Stephanie completed a Bachelor of Science (Viticulture and Oenology) at Curtin University of Technology, graduating in 2008, before going on to complete a Juris Doctor with the University of Melbourne (graduating in 2012). With an interest in social justice, she went on to work in native title (in Melbourne) and a community legal centre (in Perth). In 2016 she commenced her LL.M. (International and European Public Law) at KU Leuven in Belgium, and during this time was fortunate to be able to work as a research assistant with the Centre for Biomedical Ethics and Law. Her work in this regard sparked an interest in genomic data sharing, which prompted her to apply for a position with the Centre for Law and Genetics at the University of Tasmania upon her return to Australia. She commenced her PhD in genomic data sharing, under an RTP scholarship, in February 2019.
“Anything you can do, I can do better”: Is the spectre of participant consent driving duplicative data access assessments?

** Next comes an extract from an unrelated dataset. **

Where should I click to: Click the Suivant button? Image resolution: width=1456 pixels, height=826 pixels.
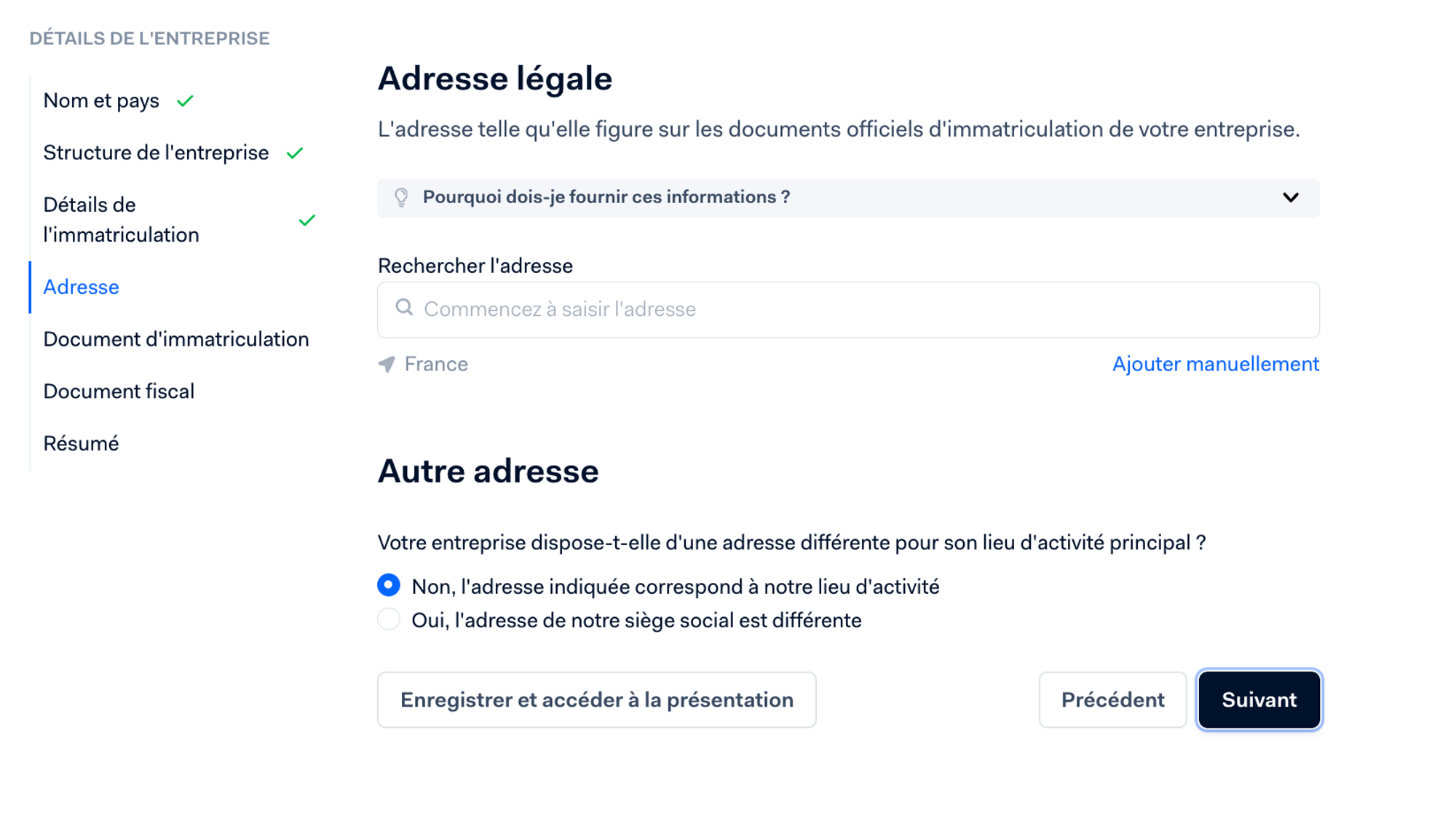pos(1259,699)
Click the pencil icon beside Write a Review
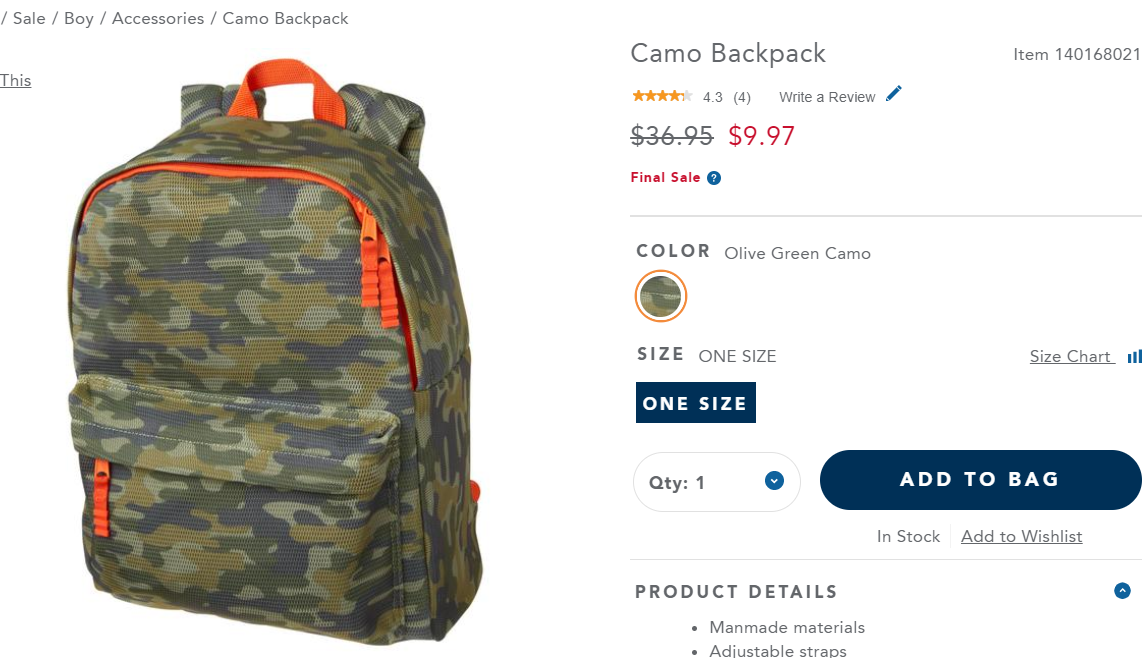 pos(894,94)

Genomic data sharing (or GDS) is the sharing of an individual’s genomic data which has been collected for one purpose, and is then shared for other, different, research purposes. The research conducted on genomic data is in the health and medical field, and this data is often linked with other types of data (such as an individual’s medical history), in order to derive conclusions in relation to things like disease risk. GDS is an efficient use of limited resources because it allows for the repeated use of the same data with the aim of uncovering new connections, for example, between genes and the environment, or genes and medication. However, because it involves research concerning human subjects, specifically highly personal information – genomic data is uniquely identifying – there are controls in place limiting who can access the data. These controls are administered by a variety of committees, groups or individuals, depending on the country and context. This can make the process of accessing data a complex and convoluted process, especially when researchers are seeking data from multiple countries. The free flow of data (within appropriate social and legal confines) is of benefit to the advancement of scientific and medical discoveries. The governance of GDS as it presently stands does not necessarily facilitate this. I will specifically be examining the roles of Research Ethics Committees, Data Access Committees and Technology Transfer Offices, and Data Monitoring Committees, first, to generally promote transparency with respect to their functioning, something which is currently lacking in the literature, and secondly, to assess whether there is any duplication in the assessments they make when approving or declining data access requests. If evidence for duplication becomes apparent, this will assist in the development of potential solutions for streamlining the data access process to remove redundancies and inconsistencies.
- Green, Stephanie. 'The European Union and action on climate change, through the lens of the wine industry.' Wine Economics and Policy 7.2 (2018): 120-127
- Green, Stephanie. 'A Critical Reading of the Declaration on the Rights of Indigenous Peoples.' Indigenous Policy Journal 29.3 (2019).